Maybe this is simple for someone of you guys but I’ve done a lot of research and experiments and haven’t found a solution. Maybe I’m looking to far. If you need more information I’m happy to provide you with that.

@lukasmerz I’ve noticed this as well. Migrating to TTN V3 has apparently removed the functionality from V2 that allowed us to parse packet data and add it to the shadow, providing only some basic metrics instead. I’m actively working on a workaround and will post whatever I find. It may be necessary to write a custom AWS Lambda function to parse the data and update the shadow state, but I’m hoping that it’s just a matter of finding the right (undocumented?) key name to which we can assign a new JSON object that will be persisted in the AWS Shadow State, like it was in V2.

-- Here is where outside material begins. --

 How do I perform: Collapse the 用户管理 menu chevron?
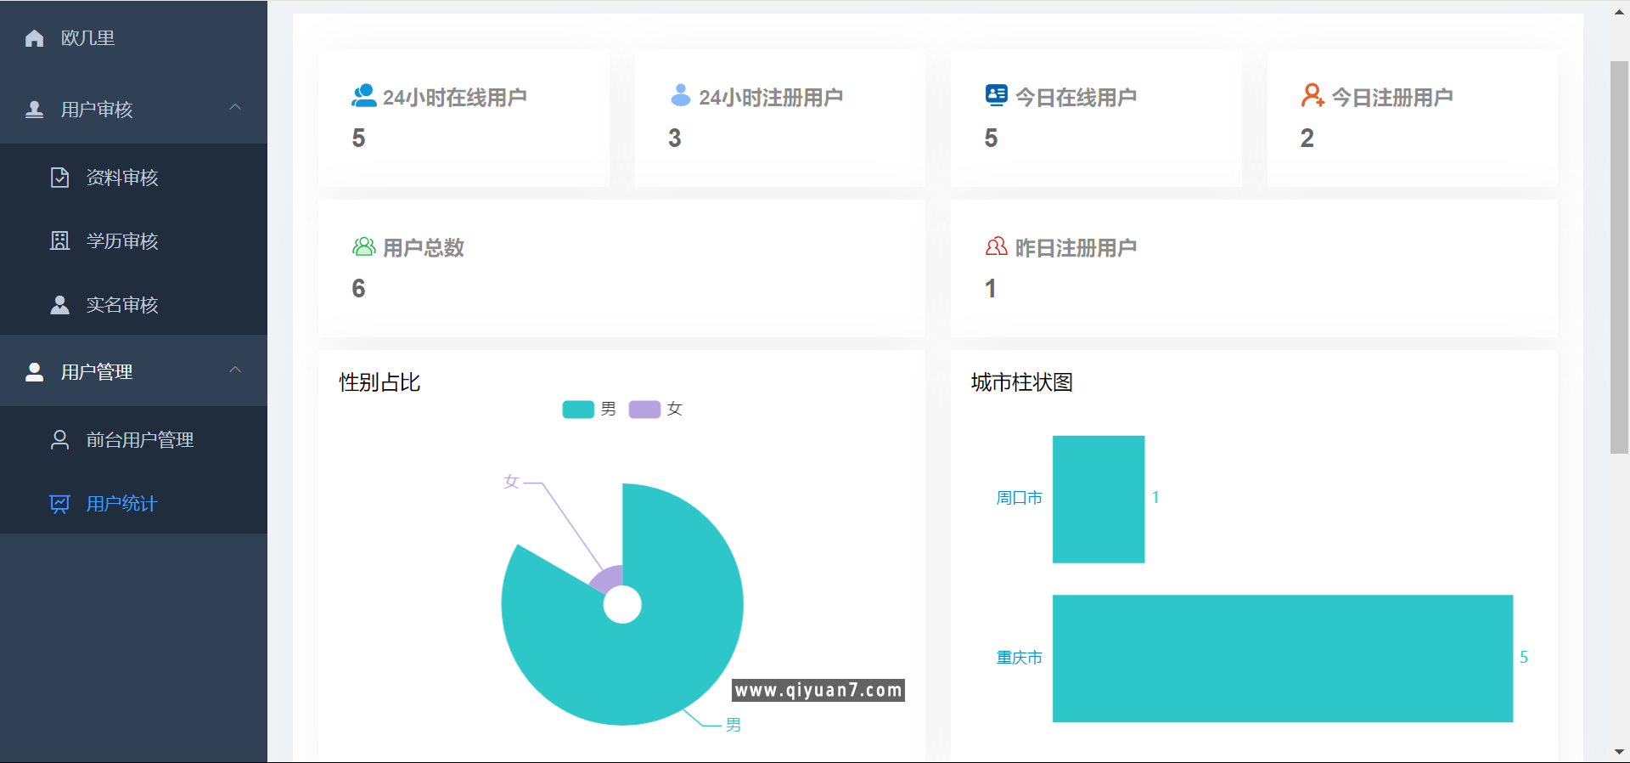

Here’s a basic framework of an AWS Lambda function to update the Shadow State with data (without obliterating the metadata placed there by the default integration). This is tested and working as of July 22, 2021, but it’s possible future updates to the API or the integration might require it to be modified. If so, please contribute what you learn.

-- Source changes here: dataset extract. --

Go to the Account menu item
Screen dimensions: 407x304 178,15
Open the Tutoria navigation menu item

Create an AWS IoT Rule with this select statement (customize as desired):

SELECT * FROM 'lorawan/+/uplink'

Use this rule to trigger the following Python Lambda function. Important: Assign a role to the Lambda function and allow CloudWatchLogsFullAccess, AwsIoTEventsFullAccess, and AWSIoTDataAccess in addition to the standard Lambda permissions role.
NOTE: I named my AWS integration “ttn-v3-integration” when I created it in the AWS console. Update the IntegrationName variable to match yours. I believe there is a way to get this value programmatically, but for now I’ve hard-coded it. Also verify that the shadowName is actually ‘lorawan’ in your AWS dashboard, or update it below to match. Near the end of the code, the version number value is removed to avoid a conflict when attempting to update the shadow state.

import json
import boto3
client = boto3.client('iot-data')

def lambda_handler(event, context):
    IntegrationName = 'ttn-v3-integration'
    DeviceId = event['end_device_ids']['device_id']
    ShadowDocumentPath = IntegrationName + '_' + DeviceId
    print(DeviceId)
    ShadowState = event['uplink_message']['decoded_payload']['shadowstate']
    print(ShadowState)
    response = client.get_thing_shadow(thingName=ShadowDocumentPath, shadowName='lorawan')
    shadowvalue = response['payload'].read()
    shadowjson = json.loads(shadowvalue)
    print(shadowjson)
    combinedstate = shadowjson['state']['reported']
    combinedstate.update(ShadowState)
    shadowjson['state']['reported']=combinedstate
    shadowjson.pop('version', None)
    print(shadowjson)
    client.update_thing_shadow(thingName=ShadowDocumentPath, shadowName='lorawan', payload=json.dumps(shadowjson))

Use AWS LogWatch to monitor the results while testing with actual uplinks. All the print statements will output data into LogWatch. Once it’s running for you, you can comment them out to reduce log activity. This code should be pretty easy to modify to handle downlinks as well.